Delimitation Issues

Spearhead Analysis – 03.07.2018

By Hira A. Shafi
Senior Research Analyst, Spearhead Research

Pakistan’s constitution mandates national census to be held every 10 years.  Despite that, the census was conducted in 2017 after a long delay since the last held exercise in 1998. 

This delay also pushed the census close to the upcoming General Elections in 2018. According to the Delimitation of Constituencies Act, 1974, the constituencies for elections to the National and Provincial Assemblies are to be delimited after every census. The General Elections are then to be carried out on the basis of fresh delimitations.

The time period required by Pakistan Bureau of Statistics to publish the final census results would have made in unachievable for the Election Commission Pakistan (ECP) – to conduct timely delimitations prior to the elections. Therefore, in December 2017, the 24th constitutional amendment enabled the ECP to conduct delimitations on the basis of provisional population census.

Post Census developments have been largely contentious. Various Political parties have been challenging census results, and now the delimitations of constituencies.   On March 5, ECP published the first draft of delimitations on basis of provisional Census results. The document was circulated for public objections. Reportedly, by 3rd April ECP received 1,286 objections. Of those, 689 objections came from Punjab, 284 from Sindh, 181 from K-P, 104 from Balochistan, 17 from Fata and 11 from ICT. The ECP began their hearings from 4th April onwards. The petitioners unsatisfied by the ECP decisions were allowed to approach the Supreme Court. On 4th may-after a series of hearings into the objections against fresh delimitations the ECP notified the new delimitations of national and provincial assemblies’ constituencies. However, several petitioners continue to approach the courts.

In order to reduce the variation in constituency sizes and ensure equality of vote, The Election Act 2017 stipulates that the variation in constituency sizes should not exceed a maximum of maximum of 10%. A report by The Democracy reporting International notes that, neither the Act nor the Rules elaborate on how we should assess if a constituency exceeds this threshold.

The report elaborates that in delimiting the constituencies, the ECP has calculated a population quota per seat based on the number of seats allocated to each province in the constitution. For example, as per the provisional census, Khyber-Pakhtunkhwa has a population of 30,523,371 and it has been allocated 39 seats in the National Assembly. Based on this, the average population of a constituency – or the per seat quota – for the province is 782,651. This quota is then used to calculate the number of seats for each district. This way of first determining the number of seats per province appears to reflect the constitutional provisions (although it does not help to ensure the idea of an equal vote across Pakistan, as it should not matter in which province a citizen lives).

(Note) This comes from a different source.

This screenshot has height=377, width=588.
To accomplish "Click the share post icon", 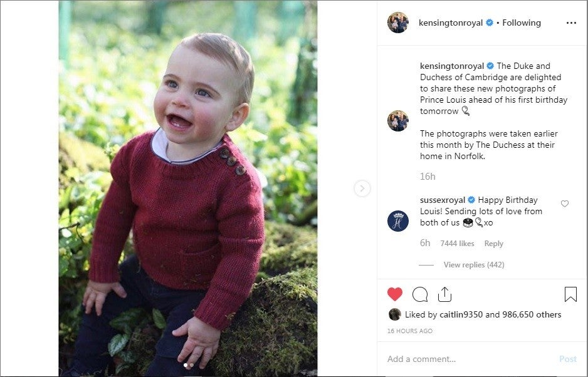I will coord(444,294).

It was also identified that 94 constituencies, or 34%, have population sizes that are larger or smaller than the 10% threshold set in the Election Act.

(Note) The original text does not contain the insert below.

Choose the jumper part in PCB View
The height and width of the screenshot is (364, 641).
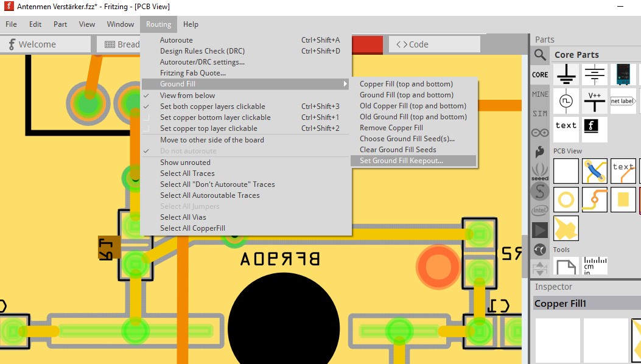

Image Source: Democracy Reporting

Highlights of current litigations:

Islamabad High Court:

  • Islamabad High Court set aside delimitation in a number of constituencies and referred the cases back to the ECP for fresh demarcation.
  • The delimitation of districts Ghotki, Kasur, Sheikhupura, and Kharan were declared null and void. The delimitation of Haripur and Bahawalpur constituencies was also declared void. The court ordered the ECP to hear all stakeholders and carry out the delimitations process again.
  • The IHC heard petitions regarding delimitation of constituencies, in Attock and Abbottabad.
  • The bench reserved its order in the petition challenging delimitation of district Abbottabad.
  • The IHC declared delimitation of Jhang, Jhelum, Toba Tek Singh, and Lower Dir void.
  • The IHC has also dismissed some of the petitions against the delimitation- such as pleas against the delimitation of Khanewal, Chiniot, Kurram Agency, Rajanpur, Mansehra, Swabi, Jaccobabad, Gujranwala and Umerkot. Petitions against Sialkot, Bannu, and Rahim Yar Khan Constituencies were also dismissed.
  • Reportedly, the high court is hearing 108 petitions lodged against delimitation from PPP, PML-N and PTI.

Balochistan High Court:

  • The Balochistan High Court nullified delimitations in Quetta district and ordered the Election Commission to re-conduct the exercise.
  • The Balochistan High Court ordered ECP to carry out fresh limitations of the provincial constituencies PB-24, 25, 26, 27, 28, 29, 30 and 32.
  • Petitions were filed by many workers of PkMAP.
  • Despite the Balochistan High Court order- the ECP has decided to retain delimitations for the constituencies and is facing backlash of parties such as PkMAP.

Lahore High Court:

  • The Lahore High Court Rawalpindi Bench nullified the new delimitation of Provincial Assembly Constituency (PP-4) Pindigheb. The apex court ordered the ECP to carry out the exercise afresh.

Peshawar High Court:

  • The Peshawar high court’s Mingora bench has declared delimitation of all Swat constituencies null and void and directed the ECP to review the demarcations.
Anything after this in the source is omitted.